Divide y vencerás, o eso dicen

Cambiar el mundo

Sin Autor

Se atribuye al gran Julio César la frase “divide y vencerás”. Con ella venía a indicar la manera más fácil para doblegar al enemigo: sembrar la discordia en sus propias filas, a través de infiltrados que les hagan dudar hasta de si es de día o de noche. La discordia (Eris, en el panteón olímpico) fue la que causó la guerra de Troya según la mitología, porque le dio al príncipe troyano Paris una manzana con el encargo de entregarla a la diosa más bella entre Hera, Venus y Atenea. No había solución fácil al dilema y el inexperto joven siguió a su corazón y le entregó la fruta a Venus, diosa del amor. Por supuesto, las otras dos divinas montaron en cólera y se vengaron con creces en el joven y su familia, a la sazón la familia real troyana. El resto de la historia ya lo conocemos.

Continuamente tenemos manzanas de la discordia en nuestra vida: elecciones difíciles que a veces son entre lo malo y lo peor, pero que hemos de hacer indefectiblemente. Hoy, cuando ya no creemos en mitos, sino que los contamos como historias fantásticas que contribuyeron a crear un acervo ingente de tramas para tragedias, comedias y guiones cinematográficos, sigue existiendo la Discordia -así con mayúsculas- en todos y cada uno de los ámbitos de nuestra vida. Analicemos la palabra en sí: dis- es un prefijo que da la vuelta al significado de la palabra que le sigue; cordis significa corazón. Por tanto, la discordia será aquella condición de tener un corazón contrario, es decir, ir contra el otro, de ahí la idea de división, junto con el matiz negativo de la enemistad. Una nota discordante es la que se sale de la armonía, la que destaca para mal respecto al resto de la melodía. Hoy parece que la discordia gana por goleada a la concordia, que es justo lo contrario: el corazón que está con el otro, que piensa como el otro, que apoya al otro.

Si continuamos con las palabras, el término griego para “divisor” es “diabolos”. Sí, habéis leído bien: “Diablo” significa “el que divide”. El que es definido por Cristo como “padre de la mentira” (Jn 8,44), hoy -como ayer- está campando a sus anchas por nuestro precioso mundo, sembrando discordia y embustes a granel entre las buenas gentes que pueblan el planeta. No es ninguna tontería esto que escribo, pues, aunque él jamás podrá vencer a Dios, sí está haciendo todo lo posible por llevarse con él todas las almas que pueda. Su mayor triunfo hoy es haber conseguido sembrar la duda sobre su existencia en el alma del hombre contemporáneo, esa pobre criatura que le creyó una vez y para siempre cuando le dijo “seréis como dioses”. Y así estamos, miles de años después, a vueltas con la misma historia. Ni siquiera la venida de Cristo a la tierra hecho hombre ha servido para abrirnos los ojos, y hemos de estar recordando continuamente todo lo que ocurrió para intentar despertar a un mundo anestesiado por los placeres fáciles y superficiales que solamente alegran por un rato.

------------------------------------------------

### Instrucciones a seguir
Según el texto sobre la discordia, ¿a qué diosa le entregó Paris la manzana? Los datos no hacen falta para resolver la tarea.

### Datos proporcionados
------------------------------------------------

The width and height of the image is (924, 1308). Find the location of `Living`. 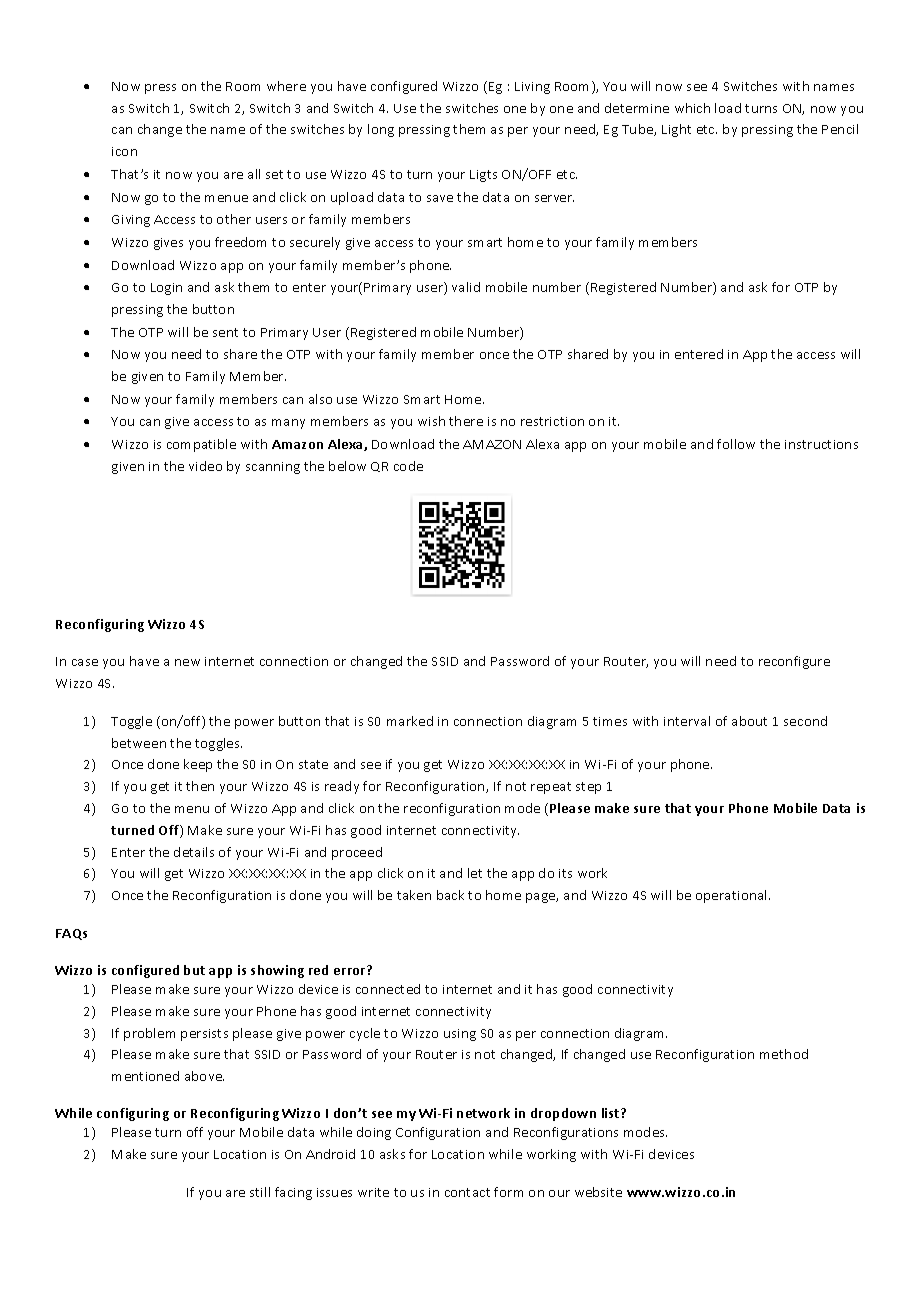

Living is located at coordinates (532, 88).
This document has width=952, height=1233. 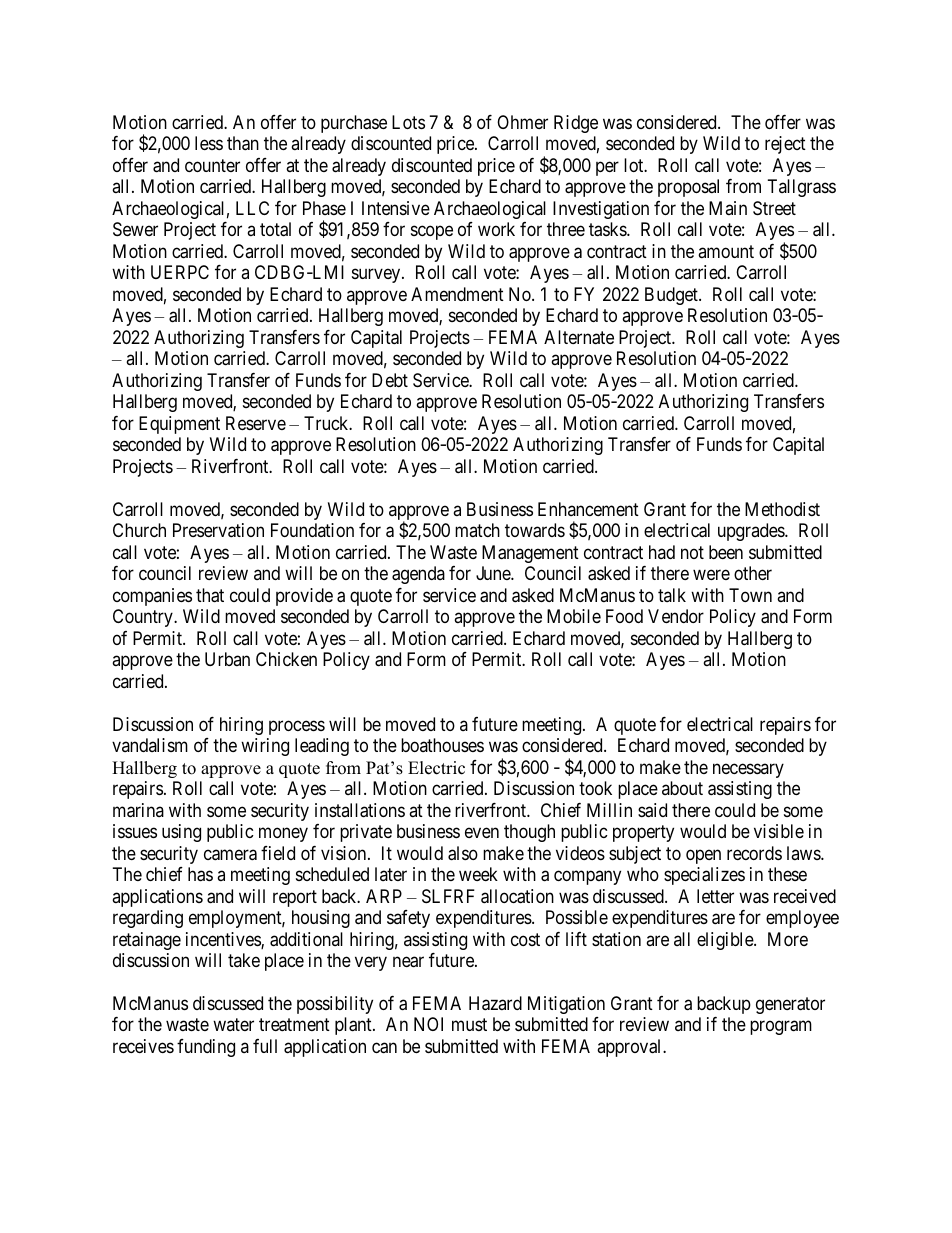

------------------------------------------------

### Solución de la tarea
Se la entregó a Venus, diosa del amor.